Stands ready to smite once, and smite no more.

(Milton 612-614)

 In 1656, Mantuan’s Eclogues were translated into English by Thomas Harvey. Although this major pastoral form continues to be imitated, revived and revised, and tested right up to this day in styles that include the anti-pastoral, Harvey’s translation is the last flourish of the strict Mantuan method. Pastoral is famously a form in 18th century Augustan verse, however the devoted copying of the shepherd idyll as popularised by Virgil and then at the Renaissance by Mantuan, goes out of fashion. The changes are rung by no less a figure than Samuel Johnson, who is openly hostile to this outmoded manner of speech. He complains that rustics do not discuss higher church politics and that this kind of verse is unreal, a case of shepherds talking like priests. Johnson’s opinions reveal how distant the Catholic Church had become from English life, but that he says this at all indicates  that Mantuan was still being read in Latin classes well into the 18th century.

 I wish to conclude by identifying at least two other afterlives of the Carmelite poet. The first is the actual legacy of spiritual writing, as distinct from eclogues, that Mantuan left to the Order. Scholars are in agreement that it is his religious verse, sermons, and discourses that prompted Erasmus to call him the ‘Christian Virgil’, not simply the achievement of his Virgil-like poetry. It is a corrective to everything said up to this point, for example, to listen to Mantuan himself in De patientia speak of the Bible: 

“You will find that the reading of sacred scripture is a great and powerful remedy against bodily suffering and depression of mind. In my opinion, thee is no other writing, no matter how eloquent and stylish it may be, that can bring such peace to our minds and so thoroughly dissolve our cares as sacred scripture can.

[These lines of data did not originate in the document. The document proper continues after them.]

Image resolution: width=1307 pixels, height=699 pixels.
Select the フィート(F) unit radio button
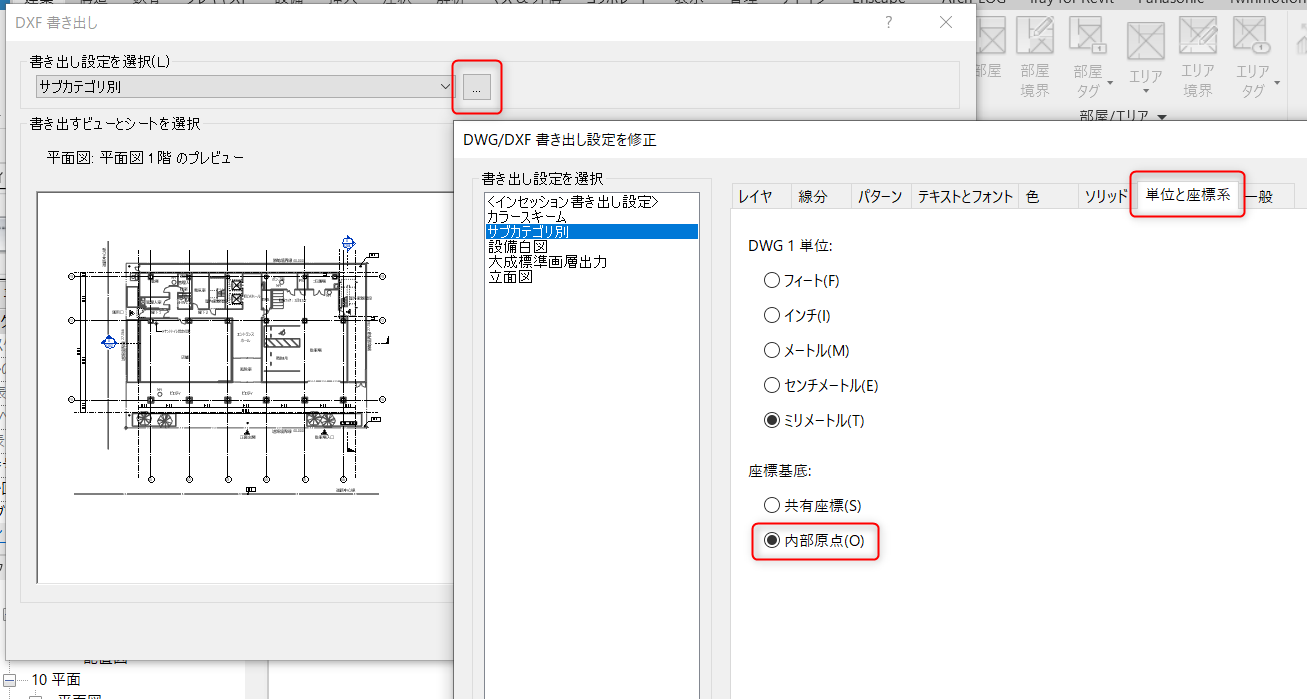point(771,281)
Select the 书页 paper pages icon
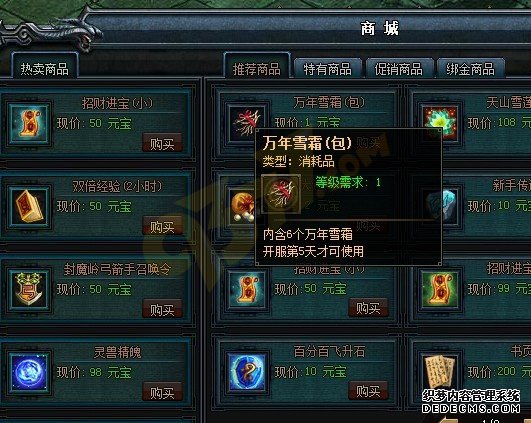Screen dimensions: 531x423 [440, 372]
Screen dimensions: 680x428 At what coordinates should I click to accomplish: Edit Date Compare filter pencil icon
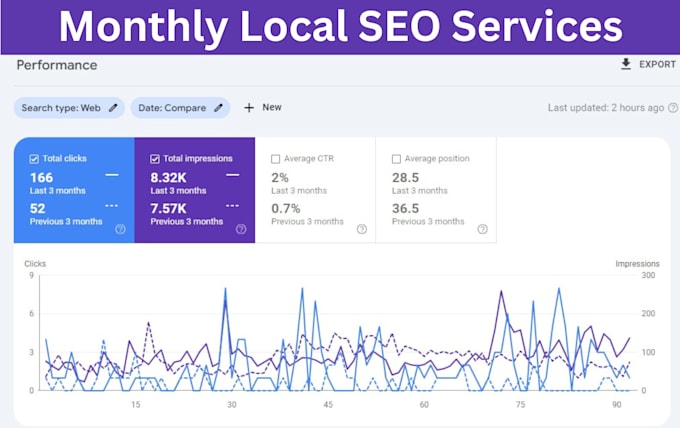219,108
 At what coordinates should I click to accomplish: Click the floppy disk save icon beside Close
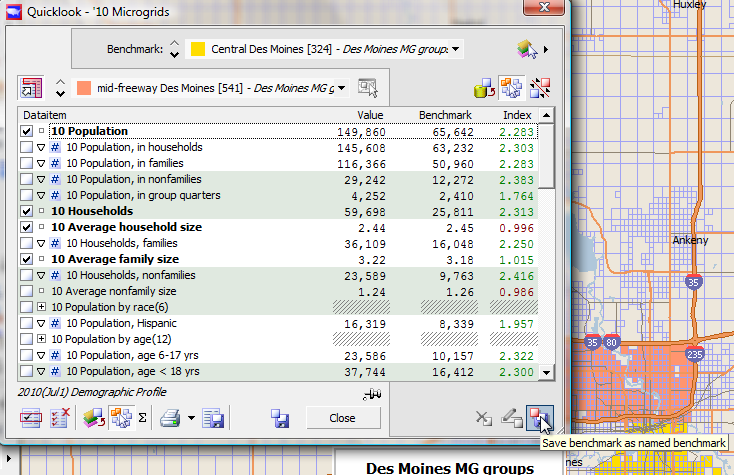click(x=280, y=418)
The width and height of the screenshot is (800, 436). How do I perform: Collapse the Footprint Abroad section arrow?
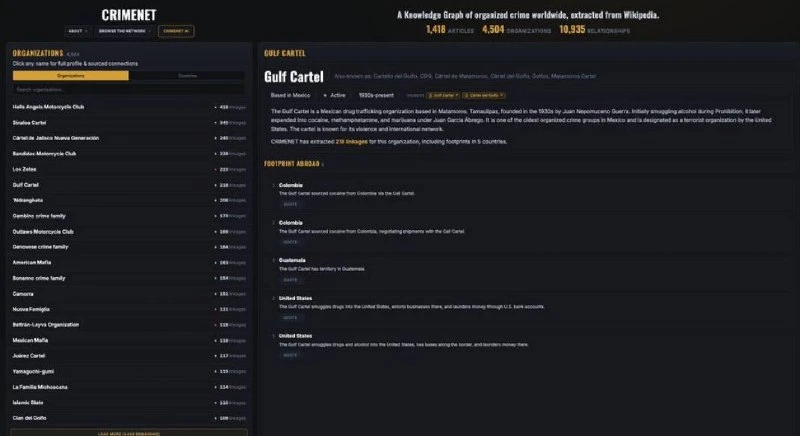[x=322, y=164]
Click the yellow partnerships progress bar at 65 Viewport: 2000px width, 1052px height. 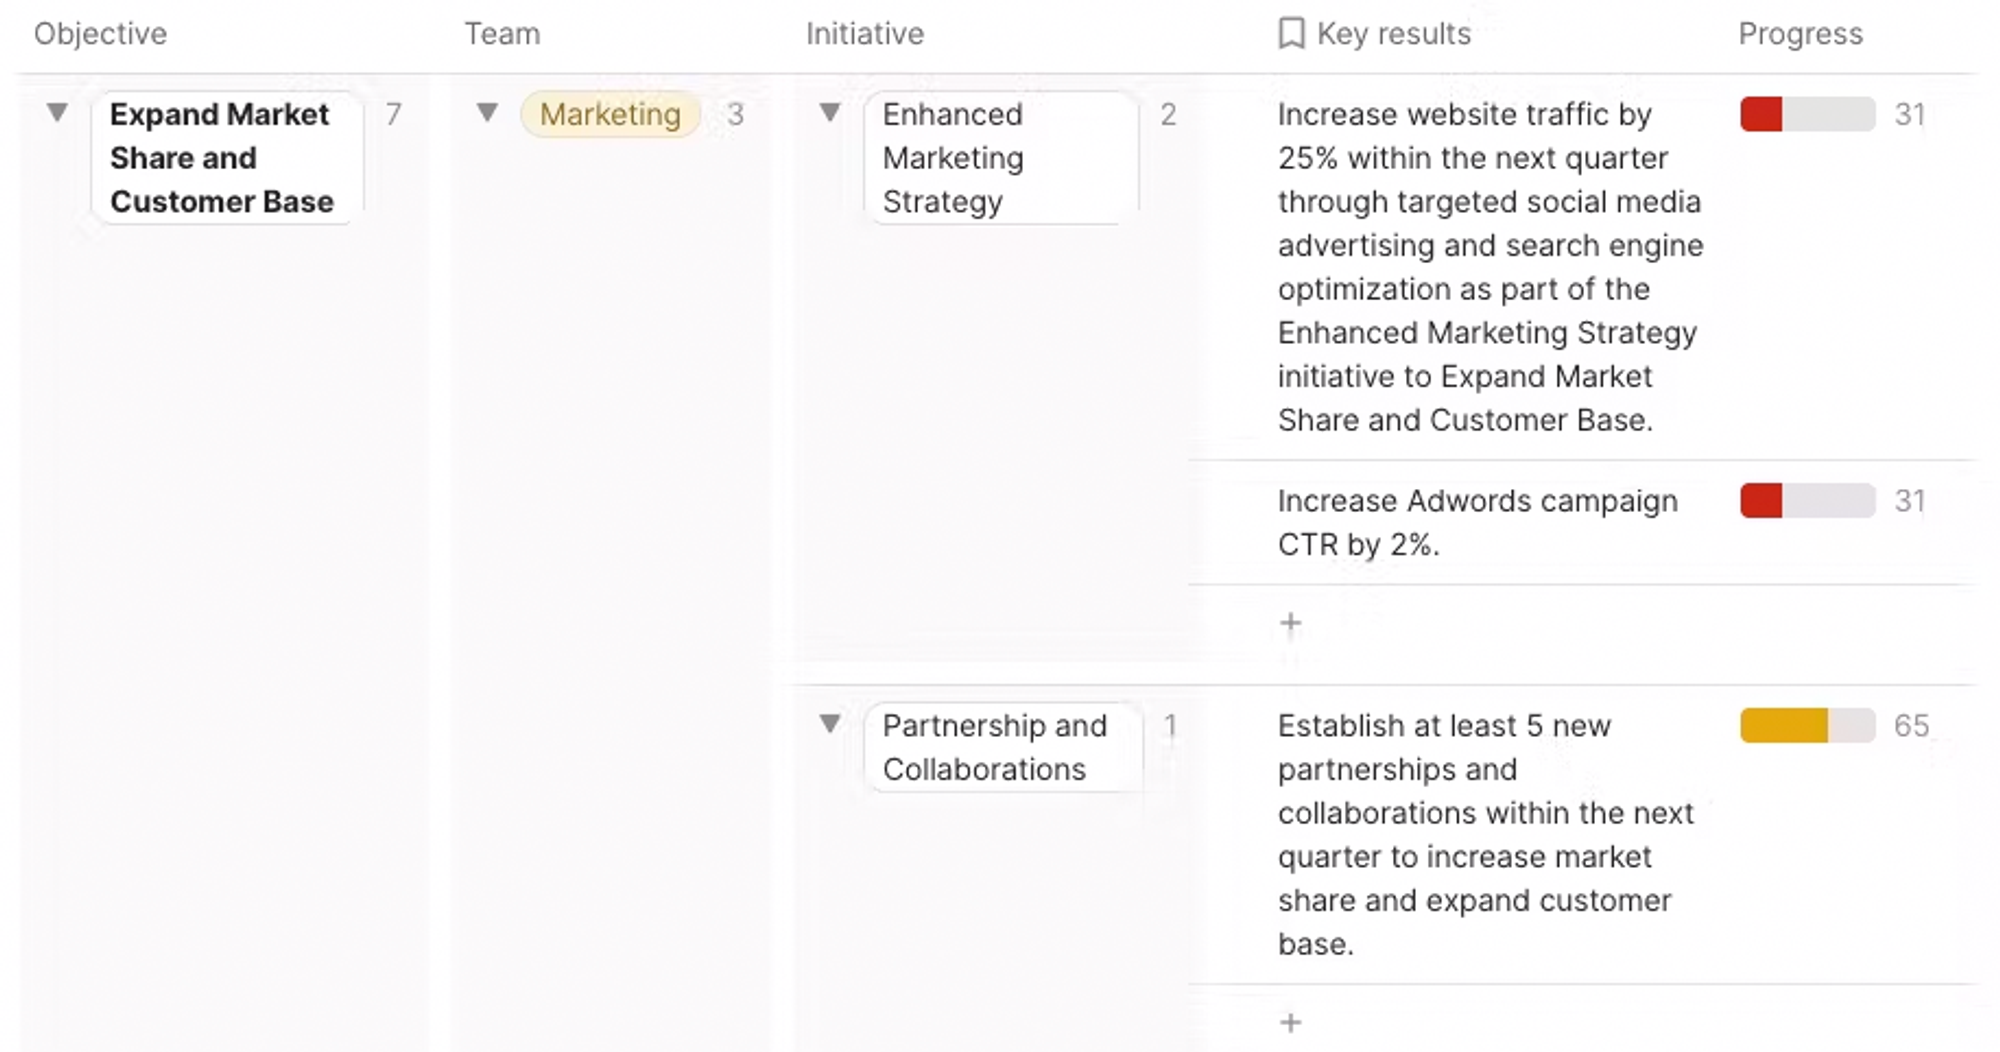(1807, 725)
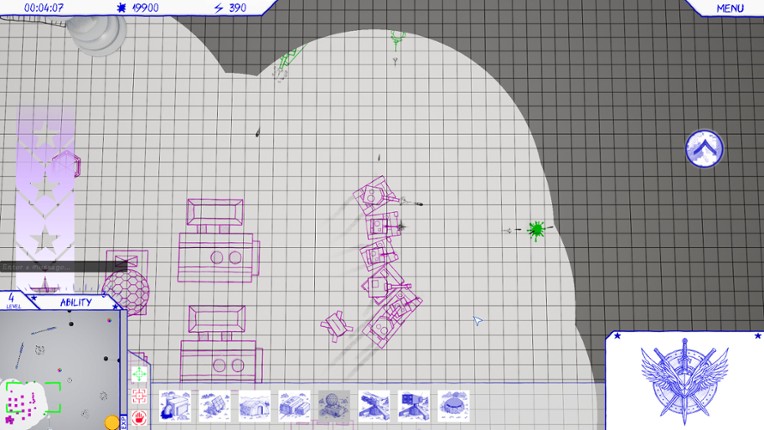Screen dimensions: 764x430
Task: Select the geodesic dome building icon
Action: tap(333, 406)
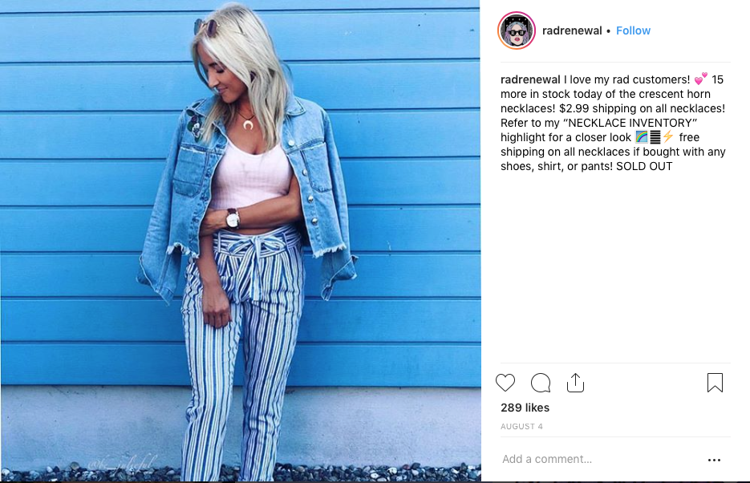This screenshot has height=483, width=750.
Task: Click the lightning bolt emoji in caption
Action: [668, 137]
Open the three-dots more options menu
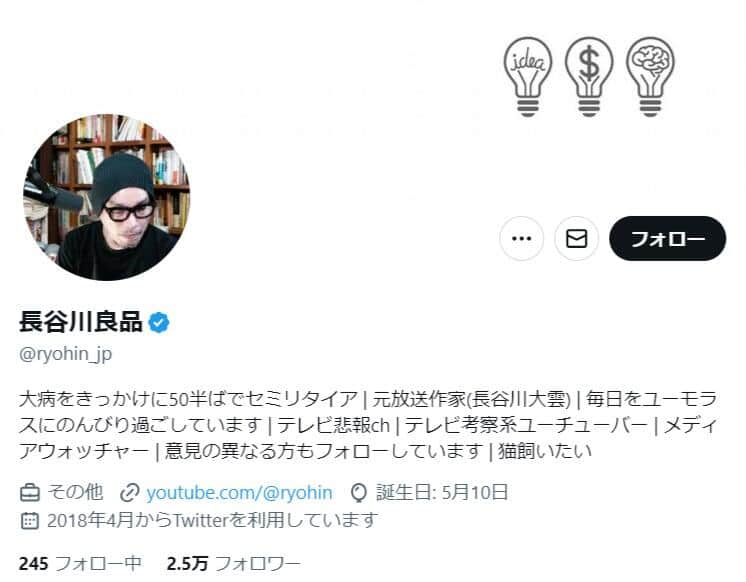Viewport: 746px width, 582px height. tap(521, 238)
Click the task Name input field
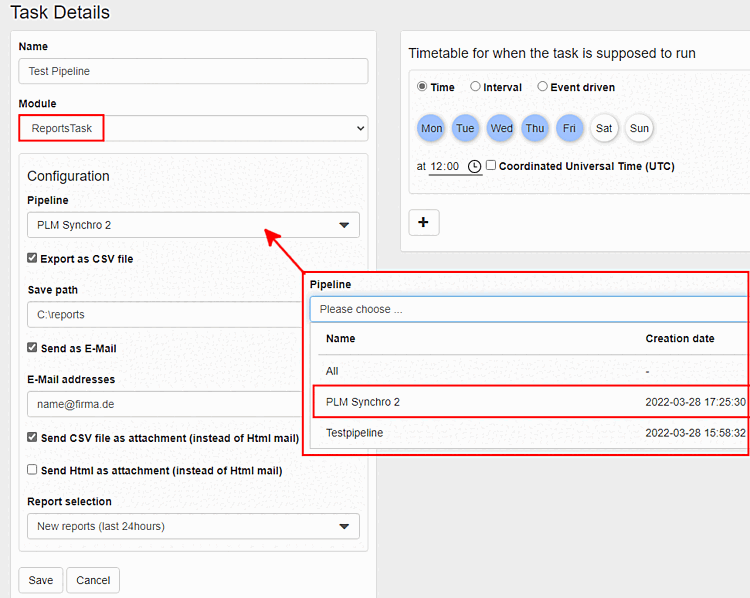Screen dimensions: 750x598 click(193, 71)
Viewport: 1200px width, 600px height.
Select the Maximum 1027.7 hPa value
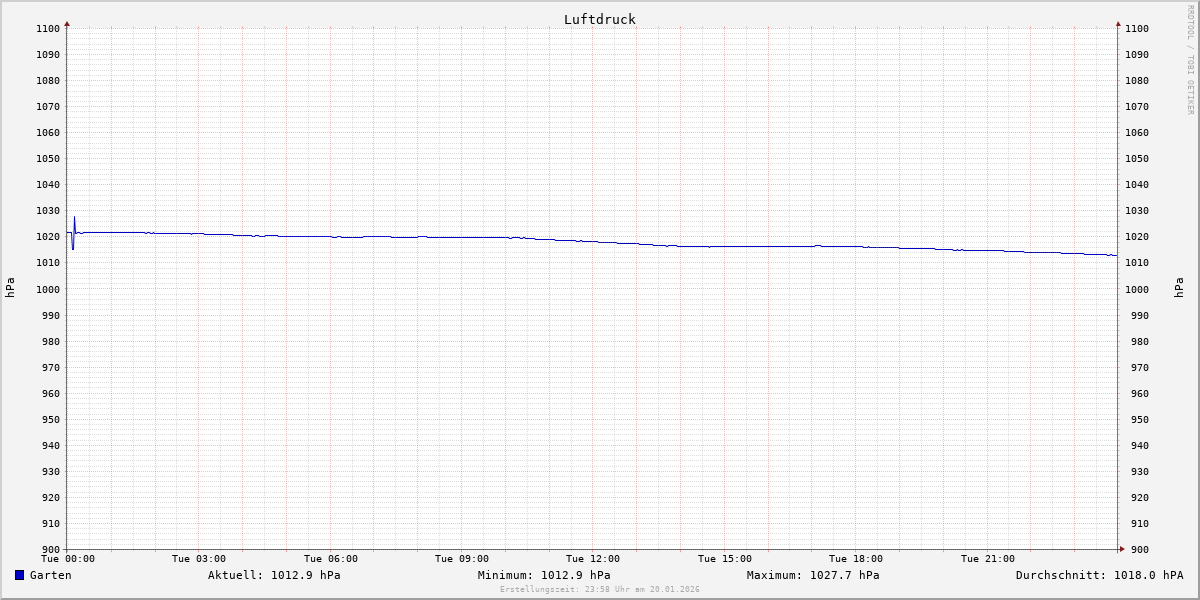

 “I speak from personal experience: for there have been times when I was beset with anxieties, the worst of which came from the experience of my own weakness, and if on such occasions I sought relief in the scriptures, the hopes and desires that led me there were never disappointed. The word scripture proved to be a solid bulwark against my anxieties and a relief to my troubled spirit.”(Carmelite quotes website)

 Mantuan’s Latin prose writings would have remained a regular source of inspirational reading within the Order itself, whatever the fortunes of his poetry. We can conclude that his writing continued to be read by Carmelites and non-Carmelites even into the 20th century, anyone that is who had a good grasp of Latin.

 The second afterlife is the enduring legend of Mantuan, especially in Italy and within the Order, leading in 1890 to his beatification by the Church. There is not opportunity to look at this in detail here, one reason being the great store of information about his legend written in languages other than English. Mantuan’s feast day was declared the 23rd of March. His remains are held at St Peter’s Cathedral in Mantua, the town of his birth, life, and death.